Data rows:
◆ ◆ ◆ ◆ ◆

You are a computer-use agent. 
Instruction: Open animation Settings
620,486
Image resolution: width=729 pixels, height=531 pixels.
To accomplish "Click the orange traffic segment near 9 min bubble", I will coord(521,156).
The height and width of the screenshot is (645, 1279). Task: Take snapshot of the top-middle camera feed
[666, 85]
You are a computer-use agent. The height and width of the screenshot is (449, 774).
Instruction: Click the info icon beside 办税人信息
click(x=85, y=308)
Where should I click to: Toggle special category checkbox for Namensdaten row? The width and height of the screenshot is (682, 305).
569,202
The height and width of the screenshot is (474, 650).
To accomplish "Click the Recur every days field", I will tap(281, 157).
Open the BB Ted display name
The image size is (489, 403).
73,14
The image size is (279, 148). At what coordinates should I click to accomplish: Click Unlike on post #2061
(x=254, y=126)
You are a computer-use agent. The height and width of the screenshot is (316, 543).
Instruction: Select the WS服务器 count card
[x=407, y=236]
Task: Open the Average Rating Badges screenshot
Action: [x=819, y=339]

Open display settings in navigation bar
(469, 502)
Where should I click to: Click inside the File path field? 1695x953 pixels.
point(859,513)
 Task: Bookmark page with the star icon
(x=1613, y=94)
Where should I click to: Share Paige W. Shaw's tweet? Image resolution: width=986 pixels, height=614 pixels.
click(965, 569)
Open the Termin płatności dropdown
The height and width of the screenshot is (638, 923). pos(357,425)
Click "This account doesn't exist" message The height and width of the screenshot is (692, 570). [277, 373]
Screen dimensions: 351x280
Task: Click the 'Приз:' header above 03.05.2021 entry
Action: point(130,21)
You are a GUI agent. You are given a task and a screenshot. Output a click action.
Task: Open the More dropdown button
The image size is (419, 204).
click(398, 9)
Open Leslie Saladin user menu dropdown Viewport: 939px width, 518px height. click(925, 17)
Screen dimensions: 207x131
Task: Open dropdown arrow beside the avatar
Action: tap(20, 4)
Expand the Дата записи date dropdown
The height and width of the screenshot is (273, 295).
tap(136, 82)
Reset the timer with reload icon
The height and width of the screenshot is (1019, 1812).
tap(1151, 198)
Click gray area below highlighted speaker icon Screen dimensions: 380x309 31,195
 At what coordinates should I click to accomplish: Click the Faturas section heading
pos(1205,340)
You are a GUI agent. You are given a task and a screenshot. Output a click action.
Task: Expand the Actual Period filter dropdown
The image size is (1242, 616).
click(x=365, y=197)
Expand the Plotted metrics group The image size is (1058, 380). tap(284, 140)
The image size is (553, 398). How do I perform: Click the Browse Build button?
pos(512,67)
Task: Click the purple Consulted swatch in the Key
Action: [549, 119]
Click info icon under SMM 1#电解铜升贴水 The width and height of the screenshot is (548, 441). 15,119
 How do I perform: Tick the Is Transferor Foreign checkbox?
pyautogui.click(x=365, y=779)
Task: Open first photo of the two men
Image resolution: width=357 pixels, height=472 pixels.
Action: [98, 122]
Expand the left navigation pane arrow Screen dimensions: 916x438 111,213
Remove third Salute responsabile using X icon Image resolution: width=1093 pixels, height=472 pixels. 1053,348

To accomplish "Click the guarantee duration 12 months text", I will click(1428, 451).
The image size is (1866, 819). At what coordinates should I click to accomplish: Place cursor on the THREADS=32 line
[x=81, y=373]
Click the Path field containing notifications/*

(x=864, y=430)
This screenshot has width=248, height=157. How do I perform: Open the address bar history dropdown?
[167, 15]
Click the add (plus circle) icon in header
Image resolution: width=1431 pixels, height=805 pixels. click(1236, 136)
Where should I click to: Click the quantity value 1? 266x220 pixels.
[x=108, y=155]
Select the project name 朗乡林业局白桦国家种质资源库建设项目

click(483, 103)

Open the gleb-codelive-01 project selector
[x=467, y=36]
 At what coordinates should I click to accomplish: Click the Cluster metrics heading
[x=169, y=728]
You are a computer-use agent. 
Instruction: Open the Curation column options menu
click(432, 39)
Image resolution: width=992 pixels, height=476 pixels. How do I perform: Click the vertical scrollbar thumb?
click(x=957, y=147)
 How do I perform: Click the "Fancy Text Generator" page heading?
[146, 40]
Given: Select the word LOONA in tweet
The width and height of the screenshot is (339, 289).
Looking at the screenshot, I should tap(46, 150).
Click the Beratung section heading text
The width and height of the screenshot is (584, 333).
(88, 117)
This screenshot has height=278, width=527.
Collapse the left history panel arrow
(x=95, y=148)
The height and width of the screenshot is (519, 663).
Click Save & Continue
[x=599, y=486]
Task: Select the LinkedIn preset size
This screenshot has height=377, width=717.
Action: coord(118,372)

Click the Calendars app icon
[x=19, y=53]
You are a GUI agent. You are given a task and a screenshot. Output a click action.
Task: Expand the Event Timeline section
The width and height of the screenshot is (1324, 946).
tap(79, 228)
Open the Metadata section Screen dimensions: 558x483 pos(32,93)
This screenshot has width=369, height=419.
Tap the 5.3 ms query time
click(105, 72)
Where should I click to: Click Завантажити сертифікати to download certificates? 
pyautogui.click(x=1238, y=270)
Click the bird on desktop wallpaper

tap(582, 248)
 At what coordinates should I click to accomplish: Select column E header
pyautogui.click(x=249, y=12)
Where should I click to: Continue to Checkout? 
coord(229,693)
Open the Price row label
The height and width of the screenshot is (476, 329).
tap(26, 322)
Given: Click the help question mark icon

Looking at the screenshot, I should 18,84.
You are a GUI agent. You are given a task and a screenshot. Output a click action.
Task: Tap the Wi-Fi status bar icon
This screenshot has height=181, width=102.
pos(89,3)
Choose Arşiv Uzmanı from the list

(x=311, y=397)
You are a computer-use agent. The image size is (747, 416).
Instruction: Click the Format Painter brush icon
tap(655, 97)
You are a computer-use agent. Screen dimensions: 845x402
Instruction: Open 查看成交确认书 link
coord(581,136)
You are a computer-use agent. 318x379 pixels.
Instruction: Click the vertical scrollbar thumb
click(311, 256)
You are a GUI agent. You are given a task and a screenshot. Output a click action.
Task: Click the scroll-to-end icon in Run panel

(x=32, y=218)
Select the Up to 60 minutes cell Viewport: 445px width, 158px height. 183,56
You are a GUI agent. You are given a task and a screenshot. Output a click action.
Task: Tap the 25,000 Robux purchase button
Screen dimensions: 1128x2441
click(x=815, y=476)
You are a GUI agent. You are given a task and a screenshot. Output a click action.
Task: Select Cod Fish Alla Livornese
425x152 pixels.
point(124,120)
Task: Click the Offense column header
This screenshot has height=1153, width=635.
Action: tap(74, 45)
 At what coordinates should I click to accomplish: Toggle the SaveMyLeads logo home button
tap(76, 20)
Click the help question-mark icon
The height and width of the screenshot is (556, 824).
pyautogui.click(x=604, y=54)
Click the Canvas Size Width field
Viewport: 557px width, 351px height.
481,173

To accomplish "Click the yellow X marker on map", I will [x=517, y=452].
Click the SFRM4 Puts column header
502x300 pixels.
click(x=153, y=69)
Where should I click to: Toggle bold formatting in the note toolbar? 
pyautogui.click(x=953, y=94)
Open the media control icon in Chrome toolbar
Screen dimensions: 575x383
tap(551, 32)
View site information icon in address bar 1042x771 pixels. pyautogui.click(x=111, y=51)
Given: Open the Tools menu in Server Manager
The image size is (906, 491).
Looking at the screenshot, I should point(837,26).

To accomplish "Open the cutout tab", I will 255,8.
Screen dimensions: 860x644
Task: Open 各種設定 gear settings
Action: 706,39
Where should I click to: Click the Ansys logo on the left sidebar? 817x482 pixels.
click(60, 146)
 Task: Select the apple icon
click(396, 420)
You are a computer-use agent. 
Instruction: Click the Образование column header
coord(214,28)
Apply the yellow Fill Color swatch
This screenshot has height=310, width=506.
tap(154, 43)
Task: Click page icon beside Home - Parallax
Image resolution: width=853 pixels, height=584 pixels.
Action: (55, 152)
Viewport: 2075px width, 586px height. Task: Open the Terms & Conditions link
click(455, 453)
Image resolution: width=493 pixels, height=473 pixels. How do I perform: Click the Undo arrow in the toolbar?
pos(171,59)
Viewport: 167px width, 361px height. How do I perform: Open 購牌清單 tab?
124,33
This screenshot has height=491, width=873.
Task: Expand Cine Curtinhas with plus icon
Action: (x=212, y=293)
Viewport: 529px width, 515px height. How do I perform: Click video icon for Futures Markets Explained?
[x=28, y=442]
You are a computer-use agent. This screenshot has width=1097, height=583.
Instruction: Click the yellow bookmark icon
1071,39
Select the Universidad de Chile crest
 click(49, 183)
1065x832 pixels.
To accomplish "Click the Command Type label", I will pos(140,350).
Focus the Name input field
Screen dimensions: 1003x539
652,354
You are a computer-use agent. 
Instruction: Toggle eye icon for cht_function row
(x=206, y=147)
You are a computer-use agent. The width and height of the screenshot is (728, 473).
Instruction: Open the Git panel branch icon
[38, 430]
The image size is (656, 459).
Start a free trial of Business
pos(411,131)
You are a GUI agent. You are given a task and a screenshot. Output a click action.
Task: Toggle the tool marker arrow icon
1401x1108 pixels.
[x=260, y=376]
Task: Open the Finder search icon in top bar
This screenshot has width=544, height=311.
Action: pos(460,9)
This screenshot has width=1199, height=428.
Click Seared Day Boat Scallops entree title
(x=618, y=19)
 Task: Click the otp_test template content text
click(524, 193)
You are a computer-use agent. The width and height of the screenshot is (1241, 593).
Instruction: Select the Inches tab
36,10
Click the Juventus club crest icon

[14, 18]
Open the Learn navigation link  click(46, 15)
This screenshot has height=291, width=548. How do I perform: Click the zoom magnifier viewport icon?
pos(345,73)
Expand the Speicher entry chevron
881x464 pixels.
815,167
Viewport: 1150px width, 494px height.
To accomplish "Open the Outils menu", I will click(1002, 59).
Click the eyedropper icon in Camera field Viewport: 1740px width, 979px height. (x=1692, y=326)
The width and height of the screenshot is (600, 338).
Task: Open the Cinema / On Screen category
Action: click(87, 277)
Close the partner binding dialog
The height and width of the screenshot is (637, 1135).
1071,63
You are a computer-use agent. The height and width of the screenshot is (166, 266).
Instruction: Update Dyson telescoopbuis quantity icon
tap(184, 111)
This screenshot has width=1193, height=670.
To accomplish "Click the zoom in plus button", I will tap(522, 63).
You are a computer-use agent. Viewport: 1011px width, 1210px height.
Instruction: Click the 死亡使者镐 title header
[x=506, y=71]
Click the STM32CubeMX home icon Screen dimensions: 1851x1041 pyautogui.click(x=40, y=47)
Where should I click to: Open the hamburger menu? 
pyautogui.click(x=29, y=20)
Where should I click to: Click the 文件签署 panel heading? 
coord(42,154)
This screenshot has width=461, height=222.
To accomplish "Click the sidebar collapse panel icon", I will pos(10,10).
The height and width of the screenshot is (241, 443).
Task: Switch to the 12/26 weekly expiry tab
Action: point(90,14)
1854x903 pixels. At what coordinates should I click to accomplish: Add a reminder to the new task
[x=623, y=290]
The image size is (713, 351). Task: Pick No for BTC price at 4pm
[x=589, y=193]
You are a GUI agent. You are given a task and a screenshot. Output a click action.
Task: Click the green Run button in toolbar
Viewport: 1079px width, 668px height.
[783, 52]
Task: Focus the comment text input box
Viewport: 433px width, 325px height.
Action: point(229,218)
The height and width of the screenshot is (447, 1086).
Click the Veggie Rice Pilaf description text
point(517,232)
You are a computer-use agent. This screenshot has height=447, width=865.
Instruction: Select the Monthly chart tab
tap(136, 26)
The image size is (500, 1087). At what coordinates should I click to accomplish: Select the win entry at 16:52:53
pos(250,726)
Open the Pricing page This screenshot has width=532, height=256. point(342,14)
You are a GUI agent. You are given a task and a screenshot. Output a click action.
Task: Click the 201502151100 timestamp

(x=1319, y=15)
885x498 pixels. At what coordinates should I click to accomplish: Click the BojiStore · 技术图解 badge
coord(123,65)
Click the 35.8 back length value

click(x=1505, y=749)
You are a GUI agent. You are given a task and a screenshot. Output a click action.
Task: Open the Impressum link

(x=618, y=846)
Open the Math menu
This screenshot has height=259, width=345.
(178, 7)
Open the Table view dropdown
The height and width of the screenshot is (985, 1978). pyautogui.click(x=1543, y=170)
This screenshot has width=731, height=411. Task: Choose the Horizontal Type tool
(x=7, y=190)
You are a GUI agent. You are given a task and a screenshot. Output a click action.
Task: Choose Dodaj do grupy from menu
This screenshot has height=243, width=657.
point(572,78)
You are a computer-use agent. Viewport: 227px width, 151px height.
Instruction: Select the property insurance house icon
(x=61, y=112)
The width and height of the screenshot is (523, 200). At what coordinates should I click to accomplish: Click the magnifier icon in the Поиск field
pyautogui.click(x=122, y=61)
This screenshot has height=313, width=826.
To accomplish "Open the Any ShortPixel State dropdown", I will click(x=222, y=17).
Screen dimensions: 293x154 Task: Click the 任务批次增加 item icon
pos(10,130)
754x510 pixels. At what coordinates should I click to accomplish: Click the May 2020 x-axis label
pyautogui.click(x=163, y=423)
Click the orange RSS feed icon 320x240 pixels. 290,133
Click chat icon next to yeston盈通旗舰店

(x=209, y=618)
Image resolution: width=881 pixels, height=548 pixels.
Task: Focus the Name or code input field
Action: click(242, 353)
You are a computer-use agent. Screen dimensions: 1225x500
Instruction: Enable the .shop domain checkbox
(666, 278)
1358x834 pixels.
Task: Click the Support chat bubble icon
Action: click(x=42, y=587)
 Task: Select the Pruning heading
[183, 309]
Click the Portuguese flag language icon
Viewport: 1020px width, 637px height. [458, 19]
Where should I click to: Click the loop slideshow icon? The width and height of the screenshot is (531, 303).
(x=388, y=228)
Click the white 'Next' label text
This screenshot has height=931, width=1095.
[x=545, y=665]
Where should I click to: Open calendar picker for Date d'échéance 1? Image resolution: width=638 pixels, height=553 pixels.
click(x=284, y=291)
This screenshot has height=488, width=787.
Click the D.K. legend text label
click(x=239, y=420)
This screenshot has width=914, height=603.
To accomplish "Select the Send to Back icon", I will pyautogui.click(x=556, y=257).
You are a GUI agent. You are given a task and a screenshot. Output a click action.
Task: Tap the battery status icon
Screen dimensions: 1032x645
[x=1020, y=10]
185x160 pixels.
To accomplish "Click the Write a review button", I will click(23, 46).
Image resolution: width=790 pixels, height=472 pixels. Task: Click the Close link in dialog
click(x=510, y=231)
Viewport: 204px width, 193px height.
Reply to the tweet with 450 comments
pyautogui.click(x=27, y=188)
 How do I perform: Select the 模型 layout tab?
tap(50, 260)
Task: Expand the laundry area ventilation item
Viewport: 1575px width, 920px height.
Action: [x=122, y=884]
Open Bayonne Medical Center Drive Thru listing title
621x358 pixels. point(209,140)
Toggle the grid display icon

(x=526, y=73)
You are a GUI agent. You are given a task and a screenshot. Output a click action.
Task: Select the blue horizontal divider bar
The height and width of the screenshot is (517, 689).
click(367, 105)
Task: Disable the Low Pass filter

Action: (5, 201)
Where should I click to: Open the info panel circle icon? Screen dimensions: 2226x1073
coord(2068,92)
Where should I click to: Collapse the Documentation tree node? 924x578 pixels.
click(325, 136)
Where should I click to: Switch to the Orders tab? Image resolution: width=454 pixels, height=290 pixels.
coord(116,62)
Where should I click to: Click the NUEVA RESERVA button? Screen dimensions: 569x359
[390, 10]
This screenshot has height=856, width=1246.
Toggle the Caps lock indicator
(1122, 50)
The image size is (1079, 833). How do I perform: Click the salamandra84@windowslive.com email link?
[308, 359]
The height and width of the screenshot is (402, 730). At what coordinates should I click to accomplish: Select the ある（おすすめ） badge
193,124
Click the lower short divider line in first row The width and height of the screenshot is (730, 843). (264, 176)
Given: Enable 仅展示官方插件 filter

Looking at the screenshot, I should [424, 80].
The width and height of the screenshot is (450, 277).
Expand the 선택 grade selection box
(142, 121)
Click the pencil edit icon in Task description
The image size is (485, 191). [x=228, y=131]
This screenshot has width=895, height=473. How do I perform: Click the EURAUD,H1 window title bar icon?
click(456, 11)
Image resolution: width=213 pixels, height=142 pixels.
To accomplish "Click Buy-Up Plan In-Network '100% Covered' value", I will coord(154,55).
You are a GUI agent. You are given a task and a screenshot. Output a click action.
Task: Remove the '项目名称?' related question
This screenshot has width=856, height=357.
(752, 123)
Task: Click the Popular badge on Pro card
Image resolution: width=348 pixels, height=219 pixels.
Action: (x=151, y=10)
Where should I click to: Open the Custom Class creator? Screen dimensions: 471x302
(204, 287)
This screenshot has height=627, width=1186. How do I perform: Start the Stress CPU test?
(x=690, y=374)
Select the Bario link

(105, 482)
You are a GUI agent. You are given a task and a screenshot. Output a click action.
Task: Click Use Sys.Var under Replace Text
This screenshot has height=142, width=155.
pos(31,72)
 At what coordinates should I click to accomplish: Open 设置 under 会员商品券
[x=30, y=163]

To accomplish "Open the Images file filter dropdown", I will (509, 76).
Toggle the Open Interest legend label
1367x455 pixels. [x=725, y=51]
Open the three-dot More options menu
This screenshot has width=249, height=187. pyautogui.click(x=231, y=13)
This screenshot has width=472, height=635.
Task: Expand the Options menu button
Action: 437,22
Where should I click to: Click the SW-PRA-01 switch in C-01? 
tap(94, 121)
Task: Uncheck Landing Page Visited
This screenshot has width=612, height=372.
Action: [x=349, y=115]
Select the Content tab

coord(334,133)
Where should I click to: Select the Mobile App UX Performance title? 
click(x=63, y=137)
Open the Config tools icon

◆ ◆ ◆ ◆ ◆

Copy verbatim the stretch of items from the line containing "Task: Select the apple icon" through the line containing "pos(171,59)", including both of those lines.

Result of the task:
 Task: Select the apple icon
click(396, 420)
You are a computer-use agent. 
Instruction: Click the Образование column header
coord(214,28)
Apply the yellow Fill Color swatch
This screenshot has height=310, width=506.
tap(154, 43)
Task: Click page icon beside Home - Parallax
Image resolution: width=853 pixels, height=584 pixels.
Action: (55, 152)
Viewport: 2075px width, 586px height. Task: Open the Terms & Conditions link
click(455, 453)
Image resolution: width=493 pixels, height=473 pixels. How do I perform: Click the Undo arrow in the toolbar?
pos(171,59)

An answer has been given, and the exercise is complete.